To do: Express as a numbered list the part of the listing that opens with the line containing "This screenshot has width=608, height=433." and closes with the line containing "healthcare-heading: Healthcare is", both lines included and blank lines omitted.
BEGIN
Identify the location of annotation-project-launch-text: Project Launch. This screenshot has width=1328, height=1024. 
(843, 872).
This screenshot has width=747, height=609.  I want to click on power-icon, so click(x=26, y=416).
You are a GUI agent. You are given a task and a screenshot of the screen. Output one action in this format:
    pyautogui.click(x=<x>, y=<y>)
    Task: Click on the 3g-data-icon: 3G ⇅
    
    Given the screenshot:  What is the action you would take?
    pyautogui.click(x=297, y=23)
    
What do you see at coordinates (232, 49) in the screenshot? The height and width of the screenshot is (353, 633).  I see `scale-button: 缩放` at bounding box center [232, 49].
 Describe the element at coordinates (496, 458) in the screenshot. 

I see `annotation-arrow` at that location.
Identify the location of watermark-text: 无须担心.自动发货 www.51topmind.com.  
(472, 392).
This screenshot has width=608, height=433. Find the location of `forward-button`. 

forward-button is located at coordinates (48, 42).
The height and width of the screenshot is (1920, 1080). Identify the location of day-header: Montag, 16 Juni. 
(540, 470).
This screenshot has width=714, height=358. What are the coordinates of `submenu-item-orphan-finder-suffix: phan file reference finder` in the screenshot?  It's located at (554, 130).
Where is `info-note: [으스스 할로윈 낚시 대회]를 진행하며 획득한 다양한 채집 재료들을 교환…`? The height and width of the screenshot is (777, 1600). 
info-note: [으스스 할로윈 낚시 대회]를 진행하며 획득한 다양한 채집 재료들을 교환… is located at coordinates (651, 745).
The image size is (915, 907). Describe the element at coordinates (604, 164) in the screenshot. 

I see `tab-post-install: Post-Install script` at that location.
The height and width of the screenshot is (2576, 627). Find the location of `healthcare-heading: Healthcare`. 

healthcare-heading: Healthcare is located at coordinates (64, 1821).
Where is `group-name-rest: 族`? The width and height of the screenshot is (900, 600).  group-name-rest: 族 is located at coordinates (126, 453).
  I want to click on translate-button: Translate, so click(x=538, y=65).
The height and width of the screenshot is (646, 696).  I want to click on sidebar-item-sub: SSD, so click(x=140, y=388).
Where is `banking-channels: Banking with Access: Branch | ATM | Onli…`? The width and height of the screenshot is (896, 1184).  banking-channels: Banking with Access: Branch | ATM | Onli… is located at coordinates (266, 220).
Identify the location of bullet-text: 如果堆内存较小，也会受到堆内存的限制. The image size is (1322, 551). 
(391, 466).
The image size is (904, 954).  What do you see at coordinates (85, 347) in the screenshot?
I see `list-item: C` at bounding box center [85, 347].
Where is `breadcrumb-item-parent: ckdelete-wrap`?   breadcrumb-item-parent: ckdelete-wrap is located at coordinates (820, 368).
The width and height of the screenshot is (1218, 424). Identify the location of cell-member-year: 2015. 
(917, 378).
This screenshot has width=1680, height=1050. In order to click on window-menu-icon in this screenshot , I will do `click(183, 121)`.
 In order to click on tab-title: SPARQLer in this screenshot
END
Output for this exercise:
1. This screenshot has width=608, height=433. Find the location of `forward-button`. 
2. forward-button is located at coordinates (48, 42).
3. The height and width of the screenshot is (1920, 1080). Identify the location of day-header: Montag, 16 Juni. 
4. (540, 470).
5. This screenshot has width=714, height=358. What are the coordinates of `submenu-item-orphan-finder-suffix: phan file reference finder` in the screenshot?  It's located at (554, 130).
6. Where is `info-note: [으스스 할로윈 낚시 대회]를 진행하며 획득한 다양한 채집 재료들을 교환…`? The height and width of the screenshot is (777, 1600). 
7. info-note: [으스스 할로윈 낚시 대회]를 진행하며 획득한 다양한 채집 재료들을 교환… is located at coordinates (651, 745).
8. The image size is (915, 907). Describe the element at coordinates (604, 164) in the screenshot. 
9. I see `tab-post-install: Post-Install script` at that location.
10. The height and width of the screenshot is (2576, 627). Find the location of `healthcare-heading: Healthcare`. 
11. healthcare-heading: Healthcare is located at coordinates (64, 1821).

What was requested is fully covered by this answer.